Automating Hadoop Services Using Ansible

7 min readMar 21, 2021

In this article, I’m going to show you how to start Hadoop Services using Ansible.

What is Ansible?

Ansible is an agentless automation tool that by default manages machines over the SSH protocol.

You only need to install Ansible on Controller Node. Controller Node then uses SSH (by default) to communicate with Managed or Target Nodes (those end devices you want to automate).

Refer to this article for more information on Ansible.

🔰Pre-requisites🔰

Ansible should be installed on your system.
Managed Nodes (systems on which you want to Configure WebServer) should have Internet Connectivity.

To know more about installation of Ansible, refer to this article.

How to Install and Configure ANSIBLE on RHEL8

Ansible is a free and opensource automation tool that allows system administrators to configure and control hundreds of…

chetna-manku.medium.com

🔰Ansible Playbooks🔰

Ansible playbooks are a vital part of Ansible and the core component of every Ansible configuration.
An Ansible playbook is a file where users write Ansible code, an organized collection of scripts defining the work of a server configuration. Ansible plays are written in YAML.

What is Hadoop?

Hadoop is an open source framework from Apache and is used to store process and analyze big data which are very huge in volume. It provides massive storage for any kind of data, enormous processing power, and the ability to handle virtually limitless concurrent tasks or jobs.

NameNode is the master node that runs on a separate node in the cluster.
DataNode is a slave node in Hadoop Cluster that stores the actual data as instructed by the NameNode.

🔰Ansible Document🔰

Ansible provides documentation of each module.
Use “ansible-doc” command to see any module’s description and required options.

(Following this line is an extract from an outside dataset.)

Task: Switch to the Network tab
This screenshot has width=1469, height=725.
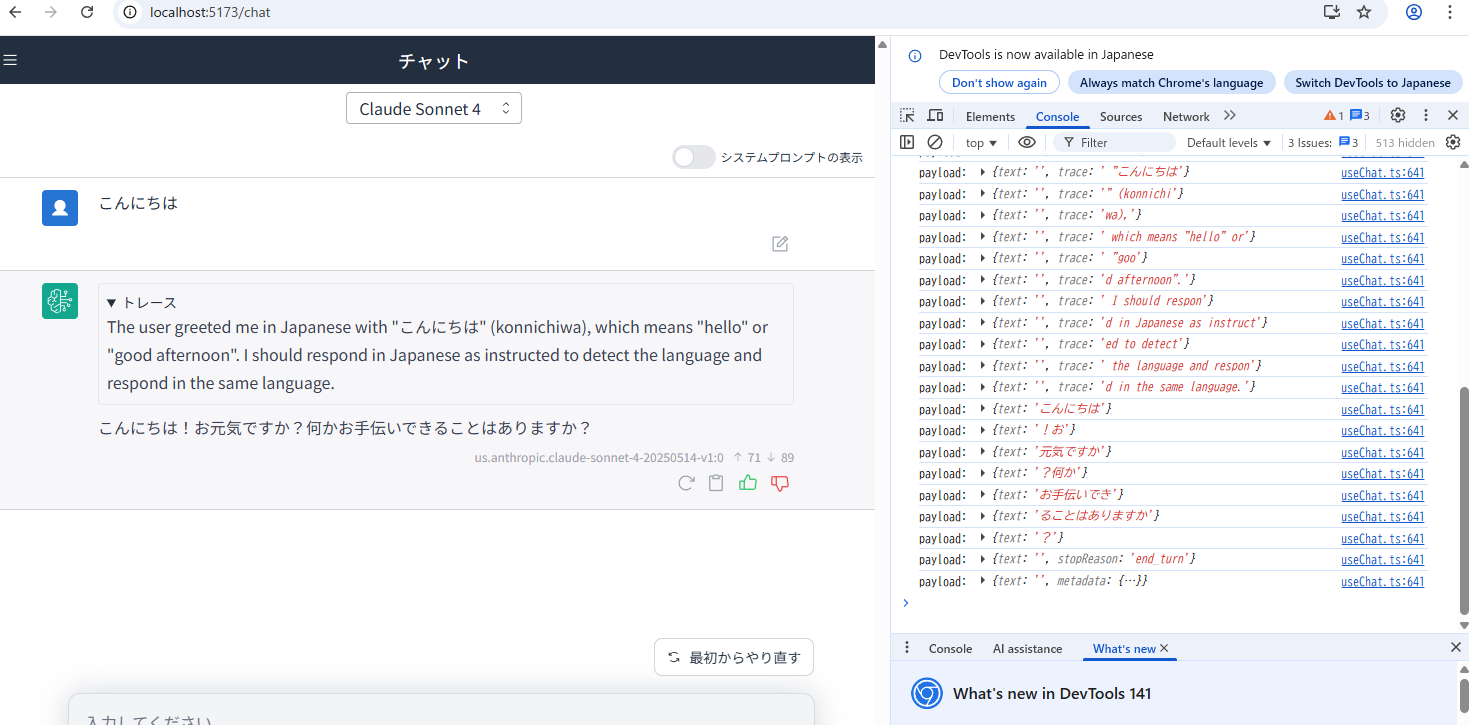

# ansible-doc <module_name>

To create any playbook it’s important to set a goal, the steps needed to complete the task.

🔰Following are the steps needed to create a playbook for Starting Hadoop Services🔰

🔹 Install JDK in Namenode & Datanode

🔹 Install Hadoop in Namenode & Datanode

🔹 Configure NameNode

🔹 Format NameNode

🔹 Start NameNode Service

🔹 Configure DataNode

🔹 Start DataNode Service

🔰Creating Inventory🔰

Create host groups in inventory
Group namenode contains IP of a namenode
Group datanode contains IPs of datanodes

🔰Create Variable Files🔰

Instead of inserting variable into playbook, it’s a good practice to define variables into another yaml file.

- hadoop: "hadoop-1.2.1-1.x86_64.rpm"
- jdk: "jdk-8u171-linux-x64.rpm"
- ip_namenode: <IP-of-master>
- port_no: 9001
- nn_dir: "/hdmaster"
- dn_dir: "/hdslave"

To know the IP of maser run this adhoc command for namenode group :

# ansible namenode -m setup -a "filter=*ipv4"

Enter this IP of master into your variable file.

🔰Create Configuration Files🔰

Create files in your Controller Node to configure NameNode and DataNode.
Create two xml files to configure hdfs-site.xml.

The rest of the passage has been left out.